Sicupira ou Afonso Botelho, o bandeirante?

Substituição na praça em frente ao estádio do Athletico: sai colonizador português, entra ídolo athleticano. Projeto quer mudar nome do local

Um projeto de lei protocolado na Câmara de Vereadores de Curitiba pelo vereador Professor Euler (PSD) propõe mudar o nome da praça Afonso Botelho, em frente à Arena da Baixada, para Barcímio Sicupira, em homenagem ao ídolo do Athletico Paranaense, que morreu no domingo (7) aos 77 anos.

Mas quem foi Afonso Botelho? Esta coluna pretende resgatar um pouco da trajetória desse tenente-coronel que foi ajudante de ordens do governador da capitania de São Paulo e foi responsável por realizar uma série de expedições Paraná adentro, principalmente na região dos Campos de Guarapuava.

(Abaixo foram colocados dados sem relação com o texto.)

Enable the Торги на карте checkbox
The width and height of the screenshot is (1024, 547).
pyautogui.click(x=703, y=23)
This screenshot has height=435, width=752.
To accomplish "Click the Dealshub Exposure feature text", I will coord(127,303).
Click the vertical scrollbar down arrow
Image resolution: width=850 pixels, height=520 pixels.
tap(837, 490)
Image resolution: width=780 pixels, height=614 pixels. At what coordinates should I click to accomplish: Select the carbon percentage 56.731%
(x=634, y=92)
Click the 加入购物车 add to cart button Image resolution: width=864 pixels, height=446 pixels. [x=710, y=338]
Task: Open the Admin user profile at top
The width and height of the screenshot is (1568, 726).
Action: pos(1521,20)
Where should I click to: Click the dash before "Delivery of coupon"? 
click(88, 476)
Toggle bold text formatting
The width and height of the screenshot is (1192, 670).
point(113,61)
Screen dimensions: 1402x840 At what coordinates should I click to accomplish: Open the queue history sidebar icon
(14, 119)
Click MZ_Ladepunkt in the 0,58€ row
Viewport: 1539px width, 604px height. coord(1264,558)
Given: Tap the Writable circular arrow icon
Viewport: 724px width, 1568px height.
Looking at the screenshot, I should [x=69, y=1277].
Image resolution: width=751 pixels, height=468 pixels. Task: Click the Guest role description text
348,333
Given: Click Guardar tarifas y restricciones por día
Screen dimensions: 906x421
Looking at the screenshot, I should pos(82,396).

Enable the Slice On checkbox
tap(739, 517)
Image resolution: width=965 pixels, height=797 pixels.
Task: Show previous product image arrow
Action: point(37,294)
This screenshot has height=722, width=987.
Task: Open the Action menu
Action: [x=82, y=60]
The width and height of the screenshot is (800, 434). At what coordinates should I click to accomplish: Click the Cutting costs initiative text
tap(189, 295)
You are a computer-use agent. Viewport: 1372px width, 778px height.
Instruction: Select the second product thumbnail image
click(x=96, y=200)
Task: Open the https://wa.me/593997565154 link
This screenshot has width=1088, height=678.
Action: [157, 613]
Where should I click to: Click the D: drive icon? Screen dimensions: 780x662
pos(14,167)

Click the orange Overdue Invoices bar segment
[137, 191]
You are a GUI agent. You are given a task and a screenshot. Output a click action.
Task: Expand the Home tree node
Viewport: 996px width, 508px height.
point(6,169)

Afonso Botelho nasceu em 1728 e foi, segundo a historiadora Tatiana Takatuzi, um fidalgo português que “chegou a São Paulo em 1765, como ajudante de ordens do governador da capitania de São Paulo, seu tio Morgado de Mateus”. “À época, superintendia os serviços de mineração e de administração pública nas vilas de Paranaguá e Curitiba, ao mesmo tempo em que era tenente-coronel comandante das milícias”, escreve a historiadora.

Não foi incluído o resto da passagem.